Proven Industrial Process
TMHG implements proven fourth-generation shipbuilding methods refined over 15–20 years by the yards that now dominate global production — then advances them with modern technology from a blank slate.
Industrial laser welding robot — InMotion B.V. / CC BY-SA 3.0
The digital twin is the master specification. Sensors position components per the twin. Robots execute work per the twin’s spec. Sensors inspect and confirm acceptance. The factory recreates the twin in physical reality as a direct throughput process.
AI-managed coordination from supply chain and material flow through scheduling, sequencing, and process management — down to automated welding. Skilled workers focus on high-value tasks while intelligent systems handle repeatable operations at best efficiency.
Components arrive with electrical, plumbing, and mechanical systems pre-installed. Integration at joins is a defined, repeatable operation — not ad hoc assembly.
Tens of thousands of components — many with lead times measured in months — tracked continuously so that a delay in any single item never stops production. Significant stock maintained for critical components.
At steady state, the facility operates multiple primary assembly halls simultaneously — each hall containing multiple vessels at different stages of completion. Components arrive from the staging yard at the rear of the hall. Vessels nearest to completion are sequenced closest to the hall exit. When a vessel reaches the point of hall exit — weather-tight, structurally complete — it moves to the open-air shipway and then to the floating drydock for final outfitting and launch. Component fabrication in the construction halls runs in parallel with final assembly.
The throughput advantage comes from parallel production across multiple halls and multiple vessels simultaneously — eliminating idle time across the entire facility.
The facility does not come online all at once. Construction is phased, and production capacity comes online as each phase completes. The first vessels are delivered from the initial halls while subsequent phases are still under construction. Each phase builds on demonstrated execution from the one before it — expanding the number of active production lines, the complexity of vessels in the mix, and the overall throughput of the facility. At full operation, all twelve primary production halls run simultaneously.
From design model to finished vessel — every system is coordinated from a single control environment.
The manufacturing execution system and enterprise resource planning platform coordinating production, quality control, scheduling, and workforce across the entire facility. One system of record. One operational environment.
Central control room overlooking robotic factory operations. Production managers and systems operators monitor and direct production from workstation arrays above the hall floor.
Sensors across every production station, crane, vehicle, and inspection point feed data continuously to the management platform. The factory knows its own state at all times.

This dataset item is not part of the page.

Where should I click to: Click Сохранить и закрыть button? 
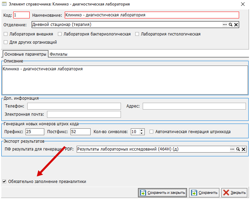tap(162, 193)
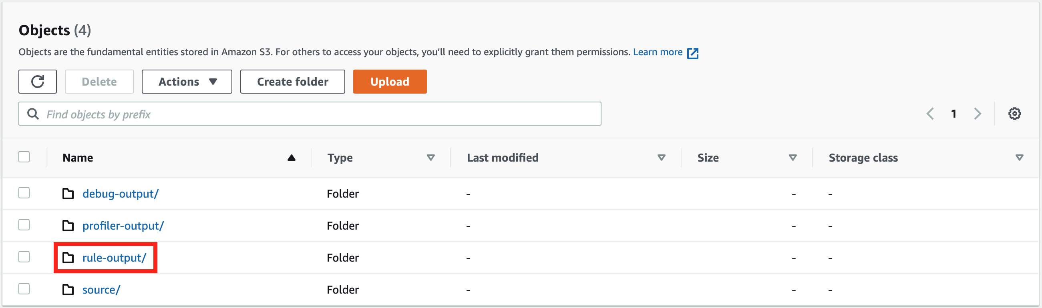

The core systems TMHG is implementing — digital twin management, IoT sensor networks, automated welding, AI-assisted inventory and production management, integrated MES/ERP platforms — are not experimental technology. They are the defining technologies of Industry 4.0, in production use today in the world’s most productive shipyards and across automotive and aerospace manufacturing. What is new is implementing them together, from a blank slate, with the current generation of hardware and software rather than systems installed 15–20 years ago.

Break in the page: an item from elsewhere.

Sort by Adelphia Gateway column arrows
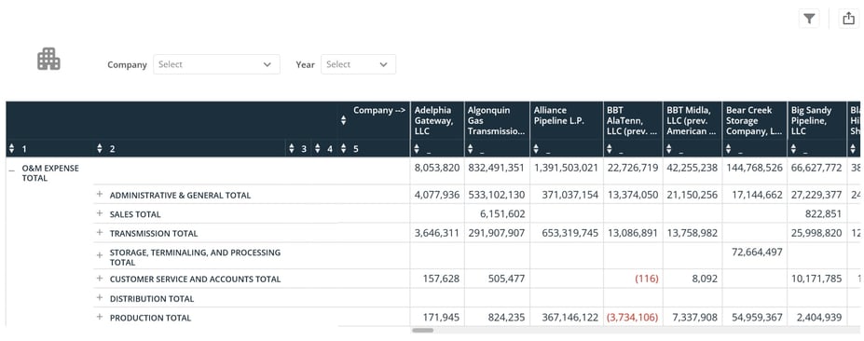The image size is (864, 341). [x=418, y=149]
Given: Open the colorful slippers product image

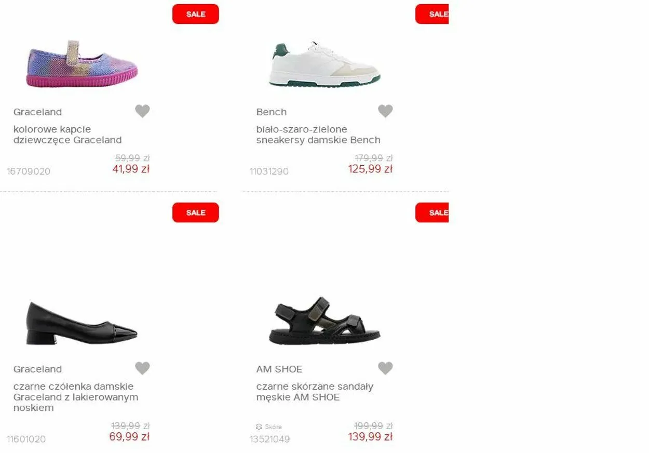Looking at the screenshot, I should click(x=82, y=63).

The world’s leading shipyards built their Gen 4 facilities 15–20 years ago with the best technology available at the time. TMHG builds today — with updated robotics, real-time data infrastructure, modern AI systems, and domestic innovation capacity that did not exist when those yards were commissioned. Implementing proven methodology on modern hardware and software, from first principles, produces meaningfully superior results.
The robotic and automated systems available today are substantially more capable than what was installed at Gen 4 inception. TMHG starts with the current generation, not the generation those yards are running on aging equipment.
American competitive advantages in software development, systems integration, and industrial innovation compound on top of proven production methodology — producing capabilities existing yards cannot generate within their current structures.